Comedy/Drama, 90 Minutes, 2011
The Walling and Ostroff families have lived across their suburban street from one another for years. Dads David and Terry (Hugh Laurie [IMDB] and Oliver Platt [IMDB]) are best friends and moms Paige and Cathy (Catherine Keener [IMDB] and Allison Janney [IMDB]) raised their daughters together. Everybody has settled into comfortable, if not particularly happy, ruts.
Vanessa Walling (Alia Shawkat [IMDB]) is living at home after suffering setbacks starting her career. She’s convinced herself that she’s simply “preparing” for independence but is actually hiding from the world. Wild child Nina Ostroff (Leighton Meester [IMDB]) hasn’t been home in years. When her ill-advised engagement collapses she heads home for Thanksgiving to regroup.

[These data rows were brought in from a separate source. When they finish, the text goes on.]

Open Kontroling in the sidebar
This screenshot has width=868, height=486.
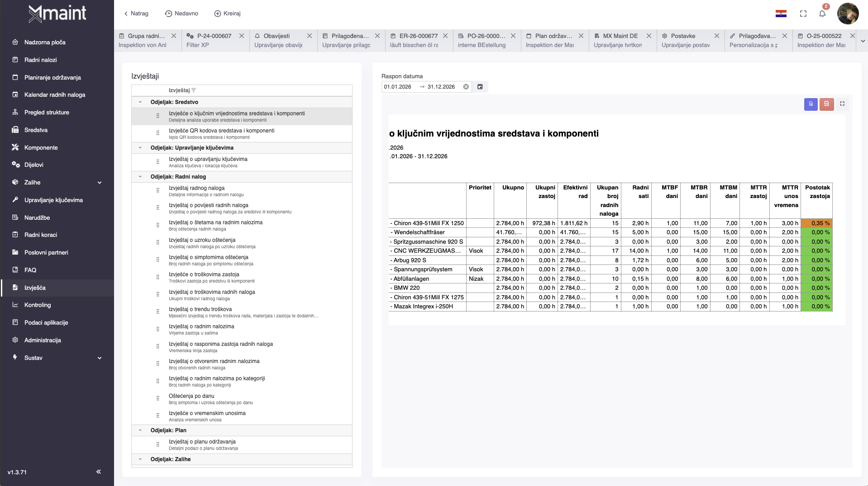click(38, 305)
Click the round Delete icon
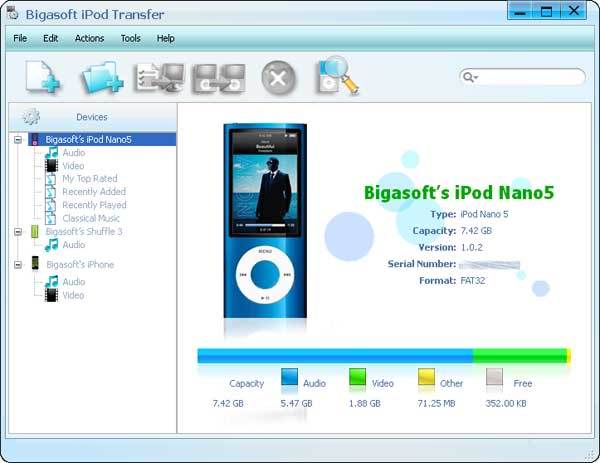The image size is (600, 463). (278, 78)
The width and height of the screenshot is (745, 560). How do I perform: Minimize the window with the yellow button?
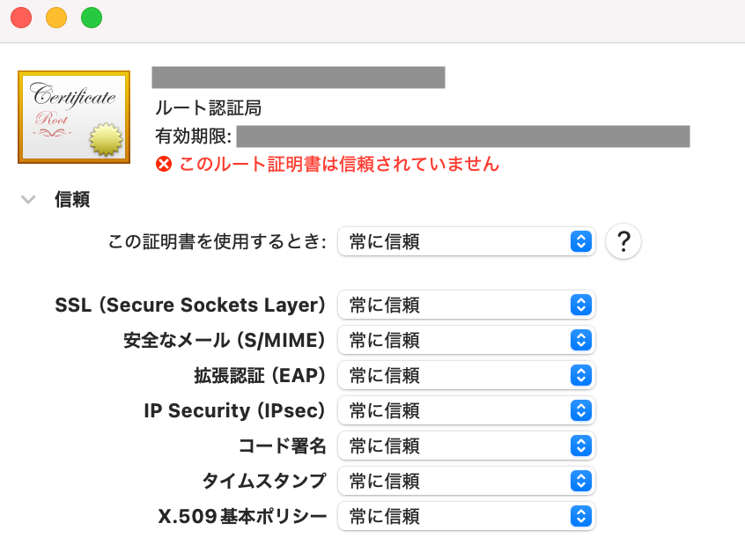click(56, 18)
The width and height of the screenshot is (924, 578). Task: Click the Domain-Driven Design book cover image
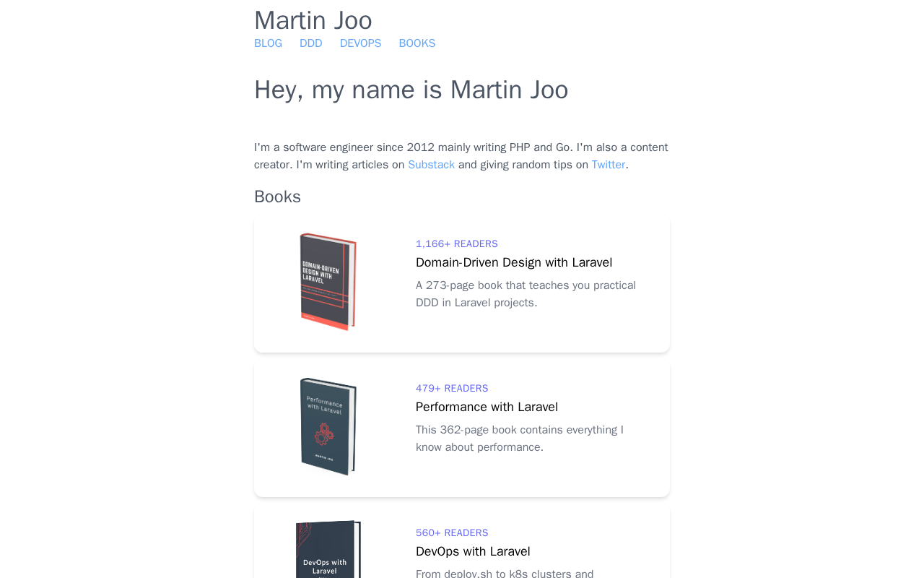328,282
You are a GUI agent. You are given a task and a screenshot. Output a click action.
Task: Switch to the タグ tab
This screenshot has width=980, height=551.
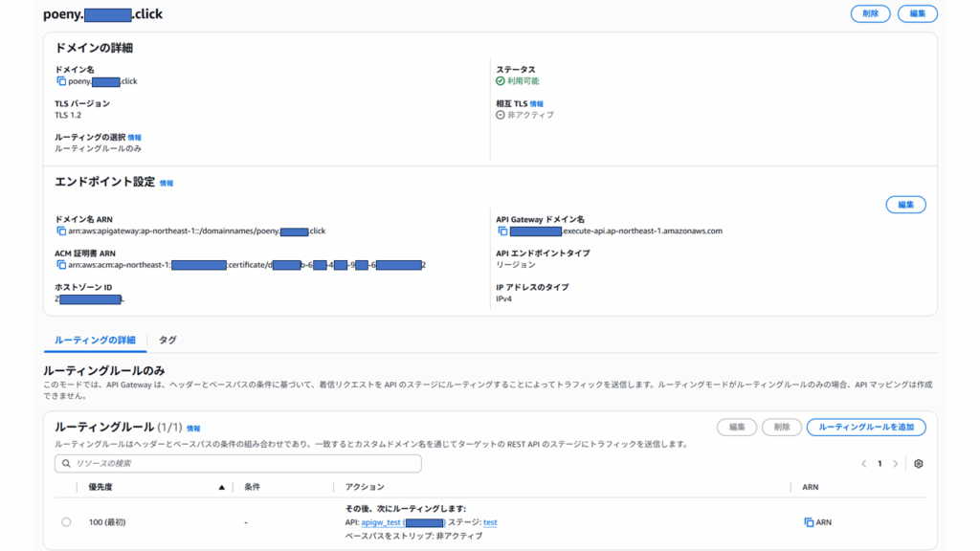tap(167, 340)
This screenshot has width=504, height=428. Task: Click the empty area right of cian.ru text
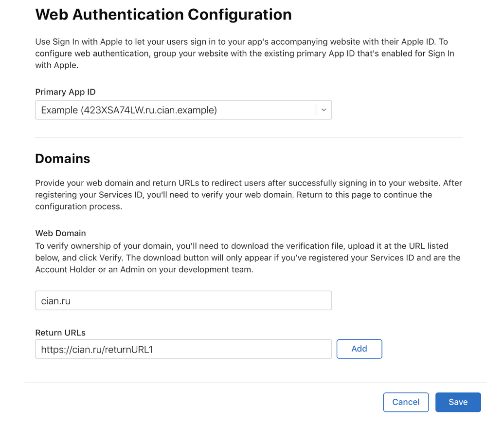204,301
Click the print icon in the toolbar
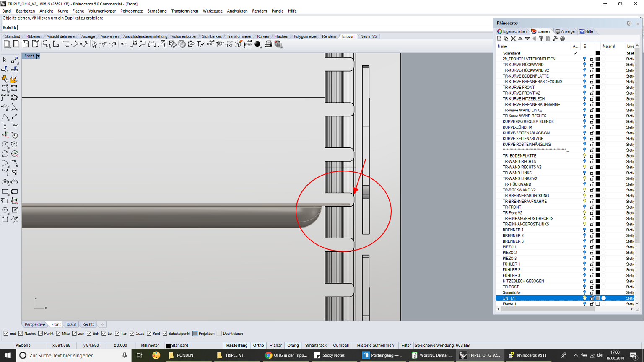The width and height of the screenshot is (644, 362). 268,44
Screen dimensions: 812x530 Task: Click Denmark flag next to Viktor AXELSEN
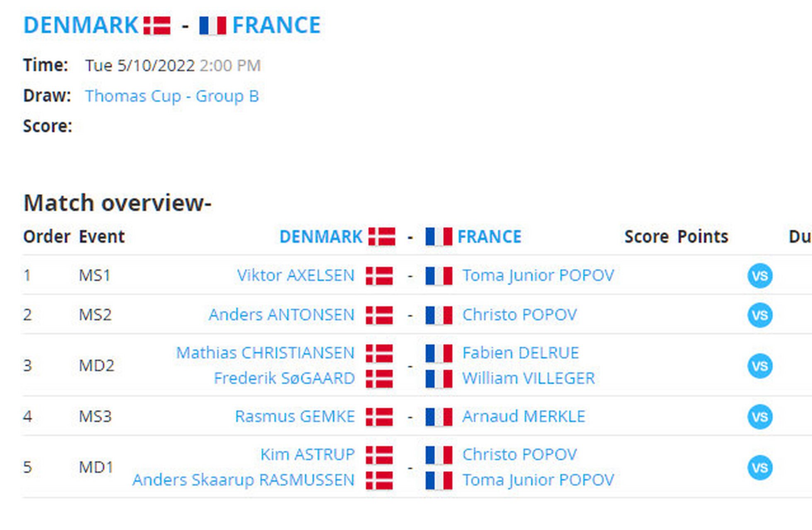pyautogui.click(x=379, y=276)
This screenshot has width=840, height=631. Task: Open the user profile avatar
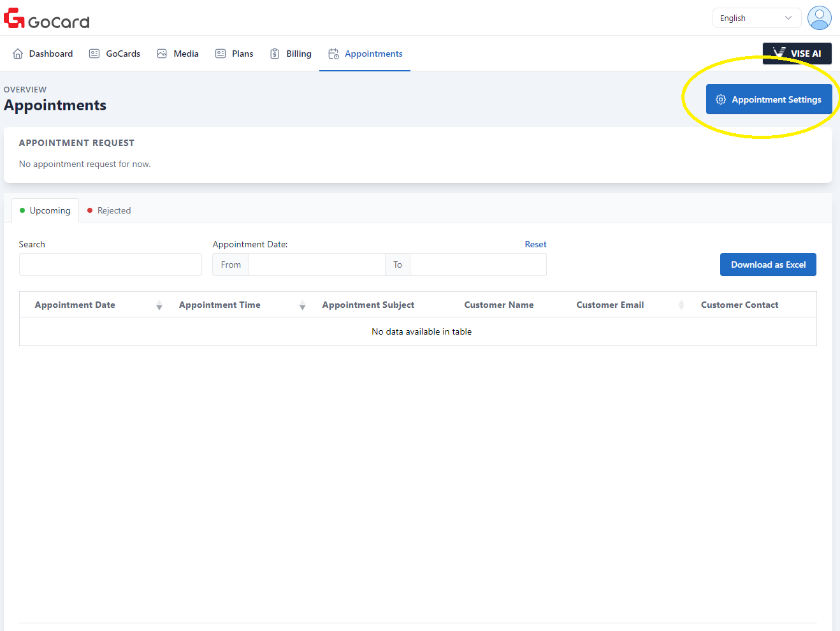[819, 18]
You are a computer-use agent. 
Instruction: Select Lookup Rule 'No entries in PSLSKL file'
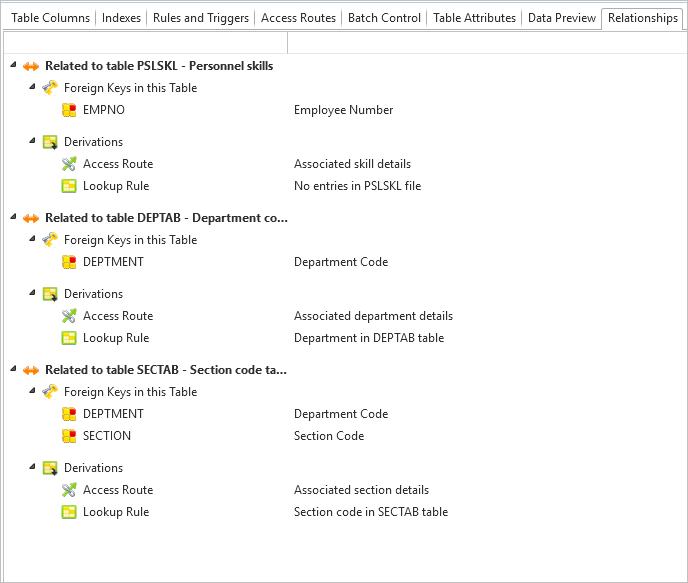click(116, 186)
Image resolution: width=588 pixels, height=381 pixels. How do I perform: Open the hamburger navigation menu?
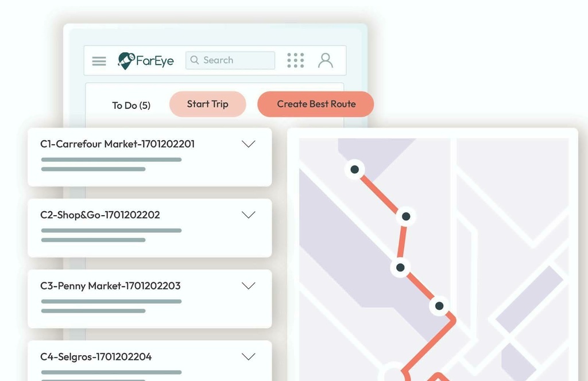[98, 60]
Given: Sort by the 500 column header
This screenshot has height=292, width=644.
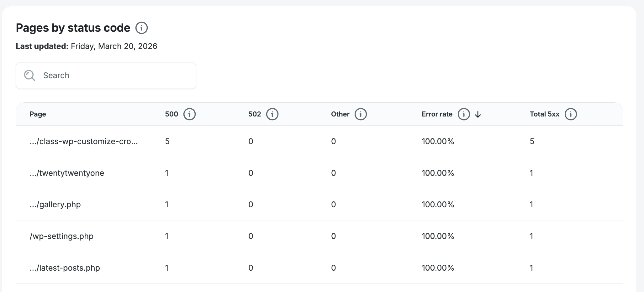Looking at the screenshot, I should click(x=172, y=114).
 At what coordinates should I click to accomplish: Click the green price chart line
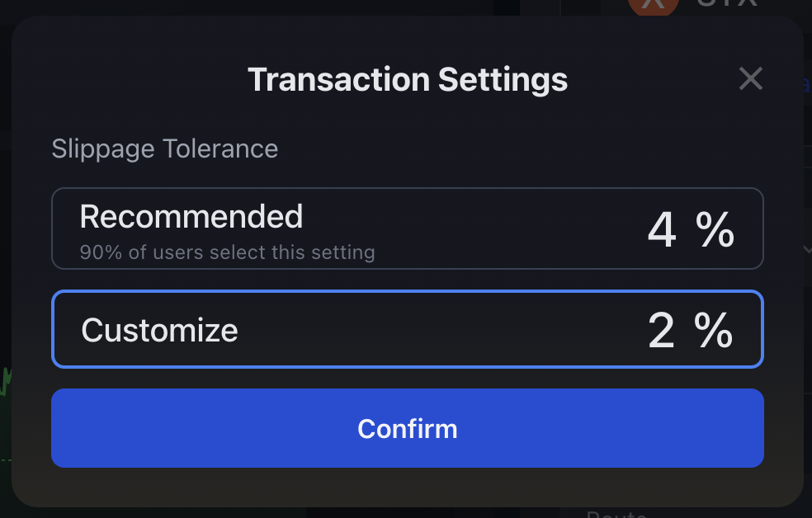click(6, 382)
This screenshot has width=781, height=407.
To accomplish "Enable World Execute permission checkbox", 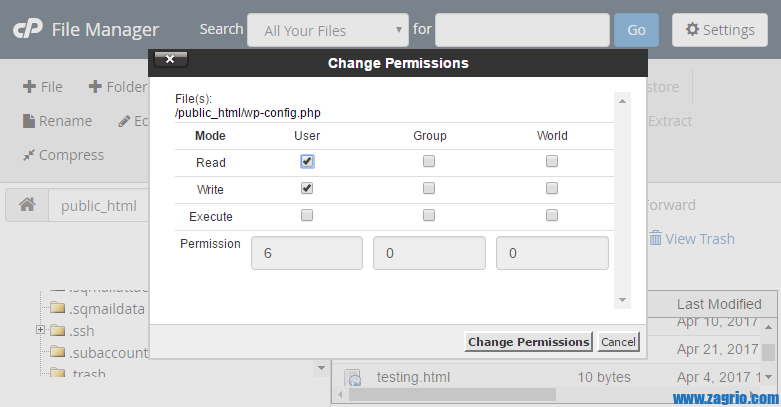I will coord(551,215).
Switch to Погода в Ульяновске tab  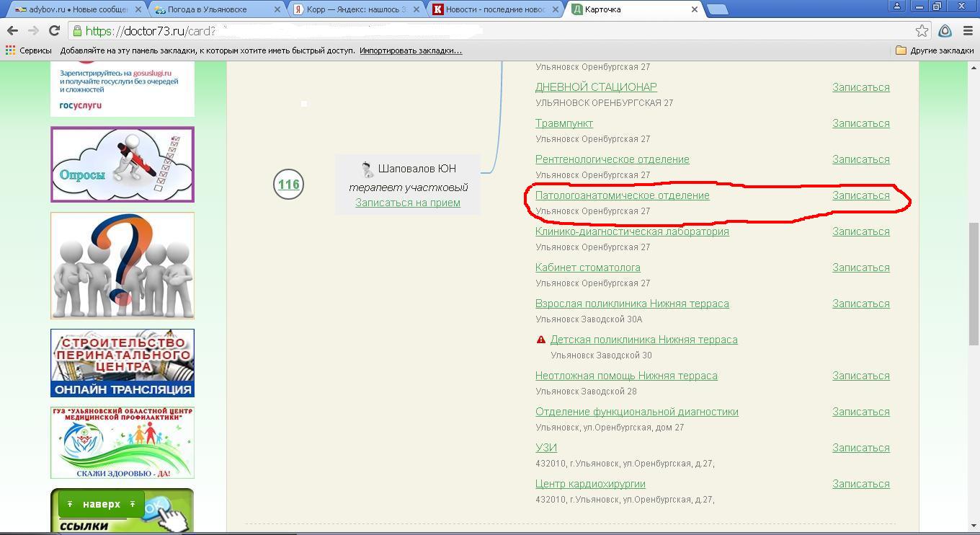click(x=216, y=9)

When Nina and David begin an affair all hell breaks gleefully loose as the two families carefully manicured lives come tumbling down.
The script is crisp but neutered. Safe and light, it tends to avoid truly deep, lasting emotion in favor of more slapstick, cartoonish expressions. Every single member of the cast is a talented, likable veteran. The movie definitely benefits from their skill but doesn’t test it. There is also a noticeable lack of chemistry between the cast that detracts from many of the more serious scenes.
The movie seems to want to discuss the big things in life. Happiness and the consequences of it, acceptance and forgiveness and the various complications of being a grown-up. While it touches on these, and others, it finds itself unable to make a strong statement about any of it. Instead it vacillates weakly between the obvious answers never committing to any.
The movie is still fun and very watchable. The cast is amazing and you’re likely already a fan of several of them. It may try a little too hard at the end, but at least it doesn’t fall into total cliché. It’s not going to enlighten or change your life but it will distract you for a while.